Après la Francophonie culturelle et politique, voici venu le temps de la Francophonie économique. Les pays ayant en commun la langue française auront fort à faire pour contrebalancer l’hégémonie de la langue anglaise. Langue du monde, langue des sciences et des techniques, langue des jeunes, langue de la première puissance mondiale, l’anglais est devenu incontournable alors que le français perd dangereusement du terrain. En dehors des quelques anciennes colonies françaises, qui parle la langue de Molière en Afrique ? En Afrique centrale, un pays francophone par excellence, le Gabon, a décidé depuis quelques années de donner à l’anglais toute la place qu’il mérite dans l’enseignement.

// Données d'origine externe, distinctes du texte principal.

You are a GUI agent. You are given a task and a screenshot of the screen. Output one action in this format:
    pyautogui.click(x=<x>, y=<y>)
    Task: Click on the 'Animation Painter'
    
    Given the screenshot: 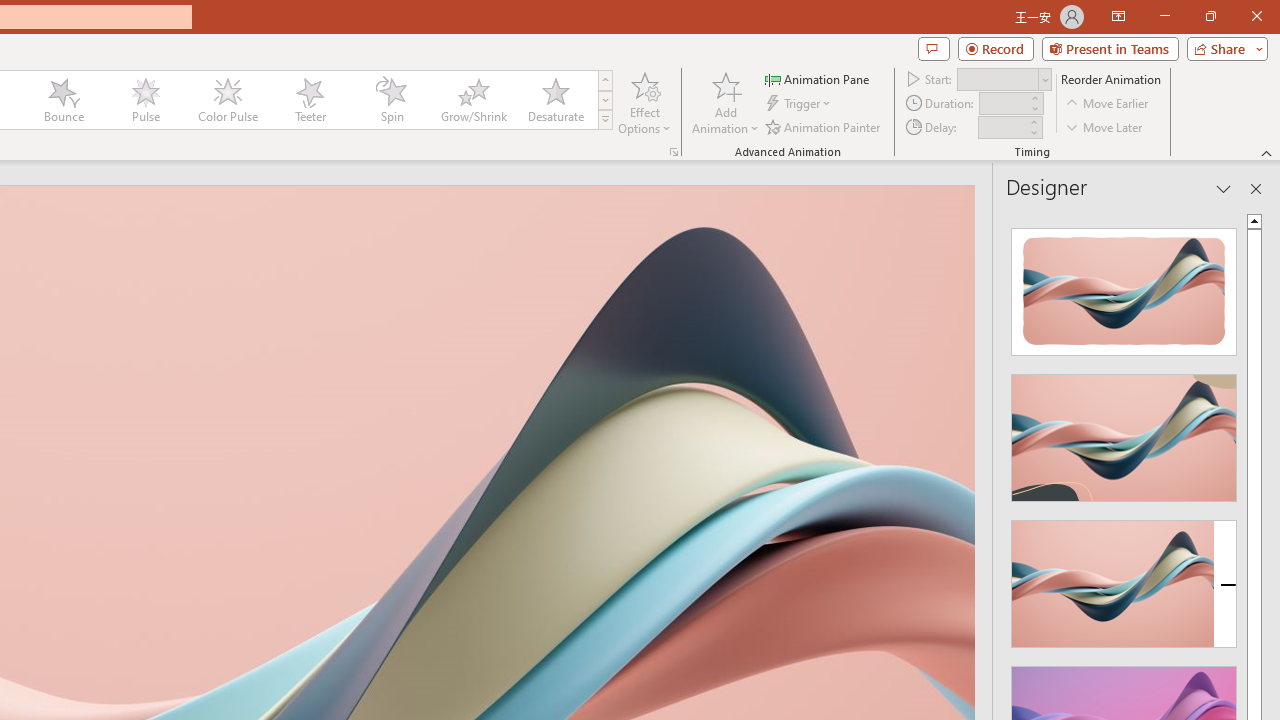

Mais la Francophonie, ce n’est pas que la langue. Ce sont 700 millions d’habitants, un PIB de 7200 milliards de dollars en 2012. Une puissance ! A condition toutefois que la libre circulation des biens et des personnes soit une réalité tangible et facilite les échanges entre les peuples. Un visa facilement accessible serait un puissant levier pour les 700 millions de francophones disséminés à travers les cinq continents.
Outre le visa, le devoir de mémoire serait une excellente chose pour huiler les relations entre pays francophones, bastion qui sert plus la France que ce pays ne les sert. Pour la première fois, les présidents français et sénégalais réunis ont rendu hommage aux tirailleurs sénégalais tués le 1er décembre 1944 à Thiaroye. Par honnêteté intellectuelle, le Président français parle d’«évènements épouvantables» et «inoubliables » prisonniers de guerre revenus en Afrique et qui réclamaient leurs arriérés de solde et d’indemnité que la France rechignait à leur verser. Après avoir «de guerre lasse» laissé «s’exprimer leur exaspération», ils seront plus de 70 à y laisser leur vie.
A travers ce devoir de mémoire, hier à Thiaroye, François Hollande aura ainsi réussi à faire mieux que De Gaulle, Pompidou, Giscard, Mitterrand, Chirac et Sarkozy.